If you want to flagellate yourself for sitting around and not getting much done, the Scripps Bee is a good place for you. Among the spellers, who come from every state and eight foreign countries, is one Ayush Noori, a 12-year-old seventh grader from Seattle who is in the process of starting his own 501 (c) (3) charity to support underprivileged children. Lela Festa (13-year-old seventh grader from Fitchburg, Mass.) started her own Etsy shop as a way to sell her crocheting creations. Junah Jang (12-year-old seventh grader from Columbia, Mo.) was in the original revival cast of “Annie” on Broadway. Neha Middela (13-year-old eighth grader from Pontiac, Mich.) wrote 50,000 words as part of the National Novel Writing Month Challenge. Daniel Taylor (14-year-old eighth grader from Las Vegas) competes in national snowboarding competitions.

Bro, what did you get done today?

(Records drawn from a collection)
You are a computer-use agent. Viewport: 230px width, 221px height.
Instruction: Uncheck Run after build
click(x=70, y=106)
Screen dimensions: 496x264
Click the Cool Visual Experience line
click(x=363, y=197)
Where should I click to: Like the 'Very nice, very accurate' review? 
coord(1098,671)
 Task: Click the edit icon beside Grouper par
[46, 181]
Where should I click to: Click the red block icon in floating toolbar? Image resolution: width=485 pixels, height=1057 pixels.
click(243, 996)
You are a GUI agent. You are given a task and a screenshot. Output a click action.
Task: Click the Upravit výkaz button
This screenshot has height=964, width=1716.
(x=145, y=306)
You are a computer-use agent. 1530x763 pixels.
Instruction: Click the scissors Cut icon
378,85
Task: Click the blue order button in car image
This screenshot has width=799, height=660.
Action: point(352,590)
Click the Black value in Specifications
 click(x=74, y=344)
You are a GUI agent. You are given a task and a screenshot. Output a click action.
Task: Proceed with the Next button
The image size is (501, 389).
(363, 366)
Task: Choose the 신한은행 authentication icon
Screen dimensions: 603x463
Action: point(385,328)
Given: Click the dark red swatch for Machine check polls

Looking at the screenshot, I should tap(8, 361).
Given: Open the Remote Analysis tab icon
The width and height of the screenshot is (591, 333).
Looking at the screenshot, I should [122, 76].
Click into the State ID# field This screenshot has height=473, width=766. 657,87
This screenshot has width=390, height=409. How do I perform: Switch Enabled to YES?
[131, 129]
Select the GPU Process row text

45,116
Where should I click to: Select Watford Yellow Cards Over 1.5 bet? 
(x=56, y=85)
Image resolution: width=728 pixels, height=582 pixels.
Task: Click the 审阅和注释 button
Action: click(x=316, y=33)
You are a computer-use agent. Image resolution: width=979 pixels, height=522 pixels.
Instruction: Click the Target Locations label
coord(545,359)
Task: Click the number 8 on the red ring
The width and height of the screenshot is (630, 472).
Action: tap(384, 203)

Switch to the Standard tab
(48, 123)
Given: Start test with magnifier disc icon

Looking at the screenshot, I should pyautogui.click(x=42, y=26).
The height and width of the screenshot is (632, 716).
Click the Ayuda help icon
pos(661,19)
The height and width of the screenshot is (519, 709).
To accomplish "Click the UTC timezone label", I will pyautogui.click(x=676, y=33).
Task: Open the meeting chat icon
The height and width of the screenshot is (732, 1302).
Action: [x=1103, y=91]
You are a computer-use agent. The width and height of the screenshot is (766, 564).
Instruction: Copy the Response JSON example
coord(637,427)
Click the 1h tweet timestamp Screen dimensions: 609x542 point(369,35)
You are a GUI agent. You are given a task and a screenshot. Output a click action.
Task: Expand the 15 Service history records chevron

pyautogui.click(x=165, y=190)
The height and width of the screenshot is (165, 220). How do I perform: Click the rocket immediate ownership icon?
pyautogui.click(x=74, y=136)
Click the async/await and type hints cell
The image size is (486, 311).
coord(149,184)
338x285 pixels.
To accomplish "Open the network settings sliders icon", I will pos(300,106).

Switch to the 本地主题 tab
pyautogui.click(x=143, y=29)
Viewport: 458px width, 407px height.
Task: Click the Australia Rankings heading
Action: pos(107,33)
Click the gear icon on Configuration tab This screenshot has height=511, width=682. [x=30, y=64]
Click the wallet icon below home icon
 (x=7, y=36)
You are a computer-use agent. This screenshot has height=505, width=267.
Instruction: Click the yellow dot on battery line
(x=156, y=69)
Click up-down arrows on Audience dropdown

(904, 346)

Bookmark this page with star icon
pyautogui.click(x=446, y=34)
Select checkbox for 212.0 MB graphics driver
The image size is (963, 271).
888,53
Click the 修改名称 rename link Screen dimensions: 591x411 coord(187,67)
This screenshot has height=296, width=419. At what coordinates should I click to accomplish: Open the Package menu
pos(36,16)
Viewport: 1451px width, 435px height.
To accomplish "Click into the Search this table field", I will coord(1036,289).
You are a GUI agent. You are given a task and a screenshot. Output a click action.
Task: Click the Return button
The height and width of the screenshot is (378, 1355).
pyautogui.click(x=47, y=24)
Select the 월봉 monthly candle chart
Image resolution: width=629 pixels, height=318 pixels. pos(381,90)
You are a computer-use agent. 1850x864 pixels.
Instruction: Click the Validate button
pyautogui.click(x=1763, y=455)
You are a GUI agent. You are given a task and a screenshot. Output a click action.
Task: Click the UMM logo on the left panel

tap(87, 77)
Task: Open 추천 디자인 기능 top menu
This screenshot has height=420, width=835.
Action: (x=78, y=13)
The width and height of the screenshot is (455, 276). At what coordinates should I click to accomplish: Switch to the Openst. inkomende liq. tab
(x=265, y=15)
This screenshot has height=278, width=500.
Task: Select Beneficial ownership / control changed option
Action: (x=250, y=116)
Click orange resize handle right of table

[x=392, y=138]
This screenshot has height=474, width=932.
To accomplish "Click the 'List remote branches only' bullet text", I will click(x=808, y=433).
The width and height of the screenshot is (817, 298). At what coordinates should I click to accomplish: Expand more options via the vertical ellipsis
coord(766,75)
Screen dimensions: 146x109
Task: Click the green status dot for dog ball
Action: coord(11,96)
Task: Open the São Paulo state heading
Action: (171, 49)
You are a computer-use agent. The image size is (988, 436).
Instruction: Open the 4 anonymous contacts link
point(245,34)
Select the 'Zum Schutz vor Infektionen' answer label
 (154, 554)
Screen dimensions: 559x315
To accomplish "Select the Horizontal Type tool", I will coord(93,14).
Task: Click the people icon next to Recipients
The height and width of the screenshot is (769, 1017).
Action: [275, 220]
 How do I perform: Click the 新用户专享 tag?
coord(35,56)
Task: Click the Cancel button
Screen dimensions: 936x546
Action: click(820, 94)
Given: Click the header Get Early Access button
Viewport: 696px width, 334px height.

§ THINGS TO DO
A) List every speller named in the Scripps Bee passage.
B) Pick up the Scripps Bee passage after its final line and write what comes next.

§ EXERCISE RESPONSES
A)
Ayush Noori
Lela Festa
Junah Jang
Neha Middela
Daniel Taylor

B)
The Bee’s gentle rock star is a man named Jacques Bailly, a classics Ph.D who teaches at the University of Vermont and has been the Bee’s official pronouncer since 2003. Which means that he gets a lot of airtime on ESPN for one day every May. He was the 1980 Bee champion, winning that competition by spelling “elucubrate.” The Bee cultivates an extended family feeling. Two of this year’s judges, Blake Giddens (1983) and George Thampy (2000), are former champions, having spelled “Purim” and “demarche,” respectively. And the Bee’s executive director, Paige Kimble (née Pipkin) finished second to Bailly in ’80, then won the following year by spelling “sarcophagus.”

It was at that first bee that their mothers, Jeannie Pipkin and Florence Bailly, met and became “telephone buddies,” in Kimble’s words. “In fact, we visited the Baillys in Denver that summer,” Kimble said during a noon break in the competition on Wednesday, “and lo and behold, the 1982 champion, Molly Dieveney, was a neighbor of theirs.” (Dieveney’s final word was “psoriasis,” tied for the least appetizing championship word in Bee history with 1965’s “eczema.”)

You and the young Bailee weren’t boyfriend and girlfriend by any chance? she was asked.

“Oh, no, nothing like that,” Kimble said. “We lost touch and reconnected when we got back involved with the Bee.”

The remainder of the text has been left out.